BODY WEIGHT AND WEIGHT GAIN - High-dose males weighed significantly less than control males during weeks 8 through week 13. High-dose females weighed significantly less than control females during week 11.

HAEMATOLOGY - adverse affects were seen in decrease of red blood counts, haemoglobin and hematocrit in high-dose animals.


CLINICAL CHEMISTRY - A linear relationship was found between dose and serum level for urea nitrogen, alanin aminotransferase, and cholesterol in males and cholesterol, albumin and calcium in females.


ORGAN WEIGHTS - Liver weights increased in males and females dosed at 125 and 500 mg/kg/day. A decrease in thymus weights was seen in males and females dosed at 500 mg/kg/day.

Effect levels

Dose descriptor:
NOAEL
Effect level:
30 mg/kg bw/day
Sex:
male/female
Basis for effect level:
other: clinical signs; body weight; haematology; clinical chemistry; organ weights

Target system / organ toxicity

Critical effects observed:
not specified

Applicant's summary and conclusion

Conclusions:
The dermal application of Vacuum Tower Overheads was found to affect both haematology and serum parameters as well as the body, thymus and liver weights of exposed animals. The adverse effects on the thymus had been reported in other studies referenced in this study report.
The NOEL has been reported as 30 mg/kg/day
Executive summary:

In a 90 -day dermal toxicity study, Vacuum Tower Overheads were applied to the shaved skin of 30 young adult male and female Sprague-Dawley rats at dose levels 0, 30, 125, and 500 mg/kg/day for 5 days/week during a 90 -day period.

The dermal application of Vacuum Tower Overheads was found to affect both haematology and serum parameters as well as the body, thymus and liver weights of exposed animals.
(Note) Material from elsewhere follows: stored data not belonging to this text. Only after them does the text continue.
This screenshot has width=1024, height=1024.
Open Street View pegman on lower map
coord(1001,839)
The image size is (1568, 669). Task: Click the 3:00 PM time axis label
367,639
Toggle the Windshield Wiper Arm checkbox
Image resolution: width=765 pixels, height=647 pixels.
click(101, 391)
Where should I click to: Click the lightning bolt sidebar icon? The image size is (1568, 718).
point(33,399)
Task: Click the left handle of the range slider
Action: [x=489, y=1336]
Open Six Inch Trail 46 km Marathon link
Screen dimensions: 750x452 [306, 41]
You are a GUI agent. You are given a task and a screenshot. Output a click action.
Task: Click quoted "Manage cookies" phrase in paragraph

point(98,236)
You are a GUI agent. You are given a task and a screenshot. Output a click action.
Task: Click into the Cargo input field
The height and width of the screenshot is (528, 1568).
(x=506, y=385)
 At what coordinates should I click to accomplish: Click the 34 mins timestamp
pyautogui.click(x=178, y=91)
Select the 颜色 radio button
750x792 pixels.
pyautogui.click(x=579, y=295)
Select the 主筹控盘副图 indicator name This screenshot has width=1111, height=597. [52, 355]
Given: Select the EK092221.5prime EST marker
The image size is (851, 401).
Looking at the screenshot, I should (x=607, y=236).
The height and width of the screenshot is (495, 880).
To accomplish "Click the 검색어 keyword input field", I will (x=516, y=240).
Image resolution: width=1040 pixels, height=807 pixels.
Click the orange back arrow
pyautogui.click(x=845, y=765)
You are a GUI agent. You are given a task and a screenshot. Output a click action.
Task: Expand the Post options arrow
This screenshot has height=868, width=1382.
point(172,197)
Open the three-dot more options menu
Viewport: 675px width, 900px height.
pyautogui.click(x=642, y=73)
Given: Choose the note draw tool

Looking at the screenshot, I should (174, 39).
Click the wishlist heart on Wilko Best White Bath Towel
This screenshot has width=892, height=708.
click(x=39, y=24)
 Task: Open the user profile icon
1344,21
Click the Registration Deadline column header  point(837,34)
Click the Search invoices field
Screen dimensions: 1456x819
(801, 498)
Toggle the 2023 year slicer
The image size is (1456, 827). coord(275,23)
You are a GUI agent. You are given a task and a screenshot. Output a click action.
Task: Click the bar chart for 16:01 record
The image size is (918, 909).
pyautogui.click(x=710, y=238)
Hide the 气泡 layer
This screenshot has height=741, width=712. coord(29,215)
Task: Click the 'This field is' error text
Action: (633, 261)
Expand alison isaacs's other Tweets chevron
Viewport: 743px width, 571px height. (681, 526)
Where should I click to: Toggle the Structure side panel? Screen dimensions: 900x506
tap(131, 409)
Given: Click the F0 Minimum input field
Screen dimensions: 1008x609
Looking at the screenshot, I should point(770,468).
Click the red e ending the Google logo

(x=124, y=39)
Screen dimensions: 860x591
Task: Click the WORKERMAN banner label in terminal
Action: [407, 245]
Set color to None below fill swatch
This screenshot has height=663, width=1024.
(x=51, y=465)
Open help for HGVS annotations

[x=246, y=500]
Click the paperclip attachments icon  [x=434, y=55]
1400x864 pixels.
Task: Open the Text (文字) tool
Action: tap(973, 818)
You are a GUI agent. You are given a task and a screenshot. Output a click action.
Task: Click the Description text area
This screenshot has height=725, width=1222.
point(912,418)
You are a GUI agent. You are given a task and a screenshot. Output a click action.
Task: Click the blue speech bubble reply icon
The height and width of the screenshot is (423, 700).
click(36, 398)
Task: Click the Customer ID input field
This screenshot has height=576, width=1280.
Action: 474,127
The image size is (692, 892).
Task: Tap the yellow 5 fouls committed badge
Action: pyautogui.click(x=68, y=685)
The adverse effects on the thymus had been reported in other studies referenced in this study report. No treatment-related effects were noted on examination of the weight of epididymides, ovaries, prostate, testes or uterus nor in the histopathology of the ovaries and testes nor in the number of epididymal sperm, sperm/g cauda epididymis, number of abnormal and normal sperm, number of testicular spermatids, and sperm/g testis.

The NOAEL has been reported as 30 mg/kg/day.

This study is classified as reliable with restrictions because it is an acceptable and a well-documented study report.